State had ₹3.78 lakh crore liability from SDLs as of March
About ₹55,168 crore, or 14.6%, is coming up for repayment by 2023-24
Tamil Nadu had an outstanding liability of about ₹3.78 lakh crore as of March 2021 on funds raised through the issue of bonds called State Development Loans (SDLs). About ₹55,168 crore, or 14.6%, is coming up for repayment by 2023-24.
As per Reserve Bank of India (RBI) data, of the outstanding SDLs as of March 2021, about 22.7%, or ₹86,000 crore, is coming up for redemption in 5-7 years’ time, and about 41.1%, or ₹1.55 lakh crore, would come up for repayment in about 7 years and beyond.
About 3.6%, or ₹13,603 crore, would mature in 0-1 years’ time, while 18.1%, or ₹68,393 crore, would mature in 3-5 years’ time.
According to the RBI report ‘State Finances: A Study of Budgets of 2021-22’, SDLs accounted for 67.5% of Tamil Nadu’s total outstanding liabilities of about ₹5.59 lakh crore.
To bridge the gap between its income and expenditure or, in other words, fiscal deficit, Tamil Nadu borrows from the market through the issue of SDLs.
Kavita Chacko, senior economist, CARE Ratings, pointed out that the maturity profile of the SDLs showed that Tamil Nadu was borrowing more for a longer tenure, probably with the aim of limiting its short- to medium- term debt servicing obligations.
Tamil Nadu’s total outstanding liabilities are expected to increase to about ₹6.59 lakh crore in 2021-22, of which SDLs account for ₹4.65 lakh crore. The remaining components of the liabilities include obligations from UDAY bonds, loans from financial institutions and others.
The RBI said that across States, 64.2% of the outstanding SDLs was in the residual maturity bucket of five years and above, as of March 2021. SDL redemptions are likely to more than double from 2021-22 to 2026-27 and beyond, it noted.
As per its data, Tamil Nadu raised ₹62,425 crore in 2019-20, ₹87,977 crore in 2020-21 and ₹39,000 crore in 2021-22 (till September 2021) through market borrowings. It repaid ₹12,599 crore in 2019-20, ₹11,181.10 crore in 2020-21 and ₹4,000 crore till September in 2021-22.
The White Paper on the State’s financial position, tabled by the DMK Government, pointed out that in the last three to four years, borrowing had been restored even for non-discretionary spending like salaries, pension and interest payments, and urged that the practice be stopped.

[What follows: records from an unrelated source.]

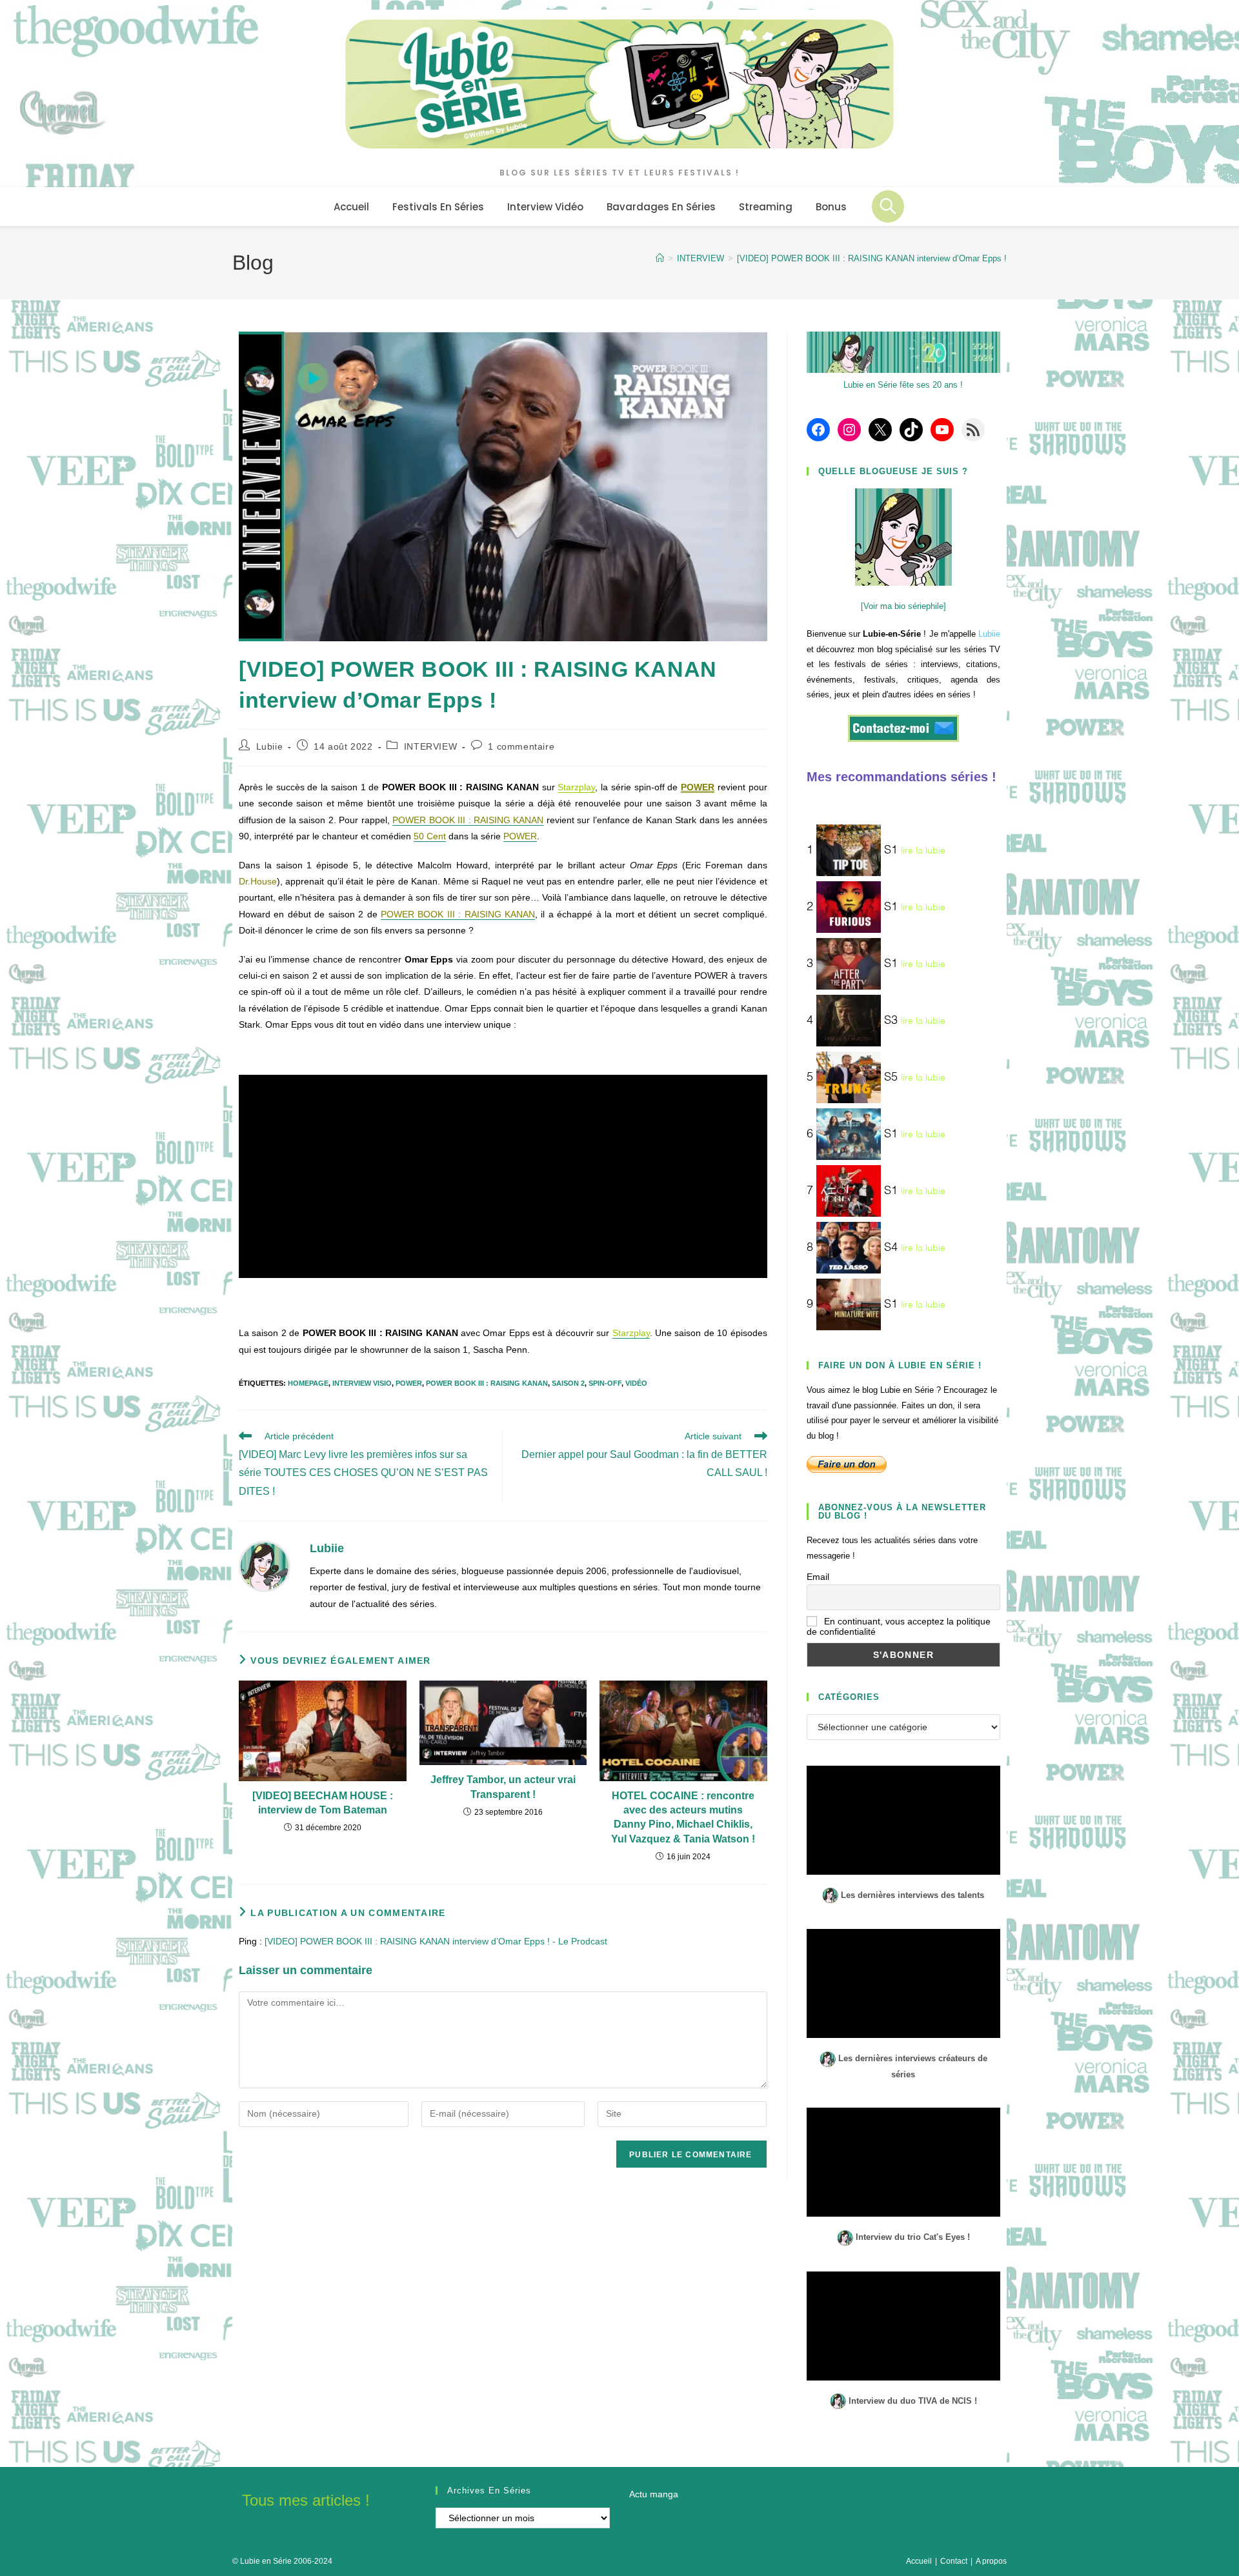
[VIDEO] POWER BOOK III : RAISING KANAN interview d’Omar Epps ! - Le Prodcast (436, 1941)
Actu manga (653, 2494)
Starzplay (576, 787)
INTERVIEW (430, 746)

As per RBI data, Tamil Nadu is expected to spend 20.5% of its revenue receipts on interest payments in 2021-22. According to PRS Legislative Research, a New Delhi-based think tank, States, on aggregate, are estimated to spend 12.8% of their revenue receipts on interest payments in 2021-22, and 16 States have estimated their interest payments to be higher than the recommended level of 10%.